Emmett was also a bit confused by the very fact of Coyote's appearance on the tube. The two of them had often talked about the necessity of remaining anonymous, as had the Hun and the others, and about the need to safeguard against revealing any secrets with slips of the tongue. But, while Emmett had protected his anonymity, Coyote, the Hun and some other Diggers had repeatedly gone on radio, given interviews, and now appeared on television. The academician-director of Happening House, Leonard Wolf, had even gotten Coyote and the Hun to tape separate biographical interviews with him for his book of hip profiles, Voices from the Love Generalion. Emmett wondered if they just meant it was dangerous for him to make appearances in the mass media. He didn't know, but guessed it was all right for them to deal with the matter in any way they wanted, as long as they didn't cause too much attention to be focused on the Diggers. And they didn't, and he forgot about it.

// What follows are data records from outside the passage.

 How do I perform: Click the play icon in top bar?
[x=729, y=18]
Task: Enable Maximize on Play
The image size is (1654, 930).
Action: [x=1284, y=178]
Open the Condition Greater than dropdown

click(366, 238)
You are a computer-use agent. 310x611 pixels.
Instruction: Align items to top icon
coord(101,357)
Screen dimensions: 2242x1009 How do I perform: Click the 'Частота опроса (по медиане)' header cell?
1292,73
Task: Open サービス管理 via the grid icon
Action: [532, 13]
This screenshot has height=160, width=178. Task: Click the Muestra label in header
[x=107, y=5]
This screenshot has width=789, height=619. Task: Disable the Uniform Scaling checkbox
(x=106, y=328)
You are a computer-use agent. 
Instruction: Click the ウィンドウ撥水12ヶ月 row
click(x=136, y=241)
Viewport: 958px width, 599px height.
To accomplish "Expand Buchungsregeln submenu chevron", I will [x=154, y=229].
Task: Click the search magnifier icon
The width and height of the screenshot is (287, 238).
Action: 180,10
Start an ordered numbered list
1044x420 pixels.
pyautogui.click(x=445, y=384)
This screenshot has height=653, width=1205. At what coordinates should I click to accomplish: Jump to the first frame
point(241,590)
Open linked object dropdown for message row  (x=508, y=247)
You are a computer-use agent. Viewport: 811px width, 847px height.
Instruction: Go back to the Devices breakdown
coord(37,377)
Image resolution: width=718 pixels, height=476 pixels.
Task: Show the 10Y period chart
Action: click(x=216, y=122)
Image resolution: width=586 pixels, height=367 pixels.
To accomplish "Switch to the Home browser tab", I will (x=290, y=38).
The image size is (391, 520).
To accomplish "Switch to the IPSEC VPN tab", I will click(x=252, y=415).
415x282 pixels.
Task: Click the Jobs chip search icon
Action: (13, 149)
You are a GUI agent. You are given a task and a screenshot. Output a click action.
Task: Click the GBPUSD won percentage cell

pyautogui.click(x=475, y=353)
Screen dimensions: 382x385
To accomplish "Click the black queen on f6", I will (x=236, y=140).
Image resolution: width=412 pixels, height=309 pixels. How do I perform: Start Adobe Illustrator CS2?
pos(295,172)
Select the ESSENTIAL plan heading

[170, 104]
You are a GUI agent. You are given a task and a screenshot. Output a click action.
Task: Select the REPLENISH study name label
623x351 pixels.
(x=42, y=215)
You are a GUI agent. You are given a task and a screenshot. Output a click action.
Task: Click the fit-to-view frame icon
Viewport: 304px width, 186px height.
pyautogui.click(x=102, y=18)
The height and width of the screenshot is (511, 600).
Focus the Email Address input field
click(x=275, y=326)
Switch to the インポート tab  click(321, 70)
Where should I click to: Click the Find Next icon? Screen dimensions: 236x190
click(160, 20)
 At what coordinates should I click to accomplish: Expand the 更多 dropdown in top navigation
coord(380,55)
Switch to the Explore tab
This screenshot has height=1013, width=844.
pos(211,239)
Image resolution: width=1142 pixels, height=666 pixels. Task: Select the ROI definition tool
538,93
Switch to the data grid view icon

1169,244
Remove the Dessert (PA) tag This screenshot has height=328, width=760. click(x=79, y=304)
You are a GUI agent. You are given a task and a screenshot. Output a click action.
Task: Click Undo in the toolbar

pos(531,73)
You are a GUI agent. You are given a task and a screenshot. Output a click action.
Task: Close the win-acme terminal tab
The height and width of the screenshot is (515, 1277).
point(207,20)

During the week, the brother-owners of the Psychedelic Shop limited their operation and redecorated the back of the store as a "calm center" where the kids quickly began congregating to sit around on the floor cushions all day long, trading dope with each other. Emmett was arrested twice on traffic warrants, which had been issued because several tickets for parking and moving violations had been ignored. Rather than waste the money paying fines, he paid the penalties by spending a few days in the city prison. When he got out, he found that the Frederick Street Free Frame of Reference had been closed by order of the fire and health departments. In addition to the cop standing outside the vacated premises, the landlord had placed a wire gate over the rear windows and had padlocked the front door. He had received a score of complaints from his other tenants about the Diggers and he was obviously relieved about the city's order calling for their eviction.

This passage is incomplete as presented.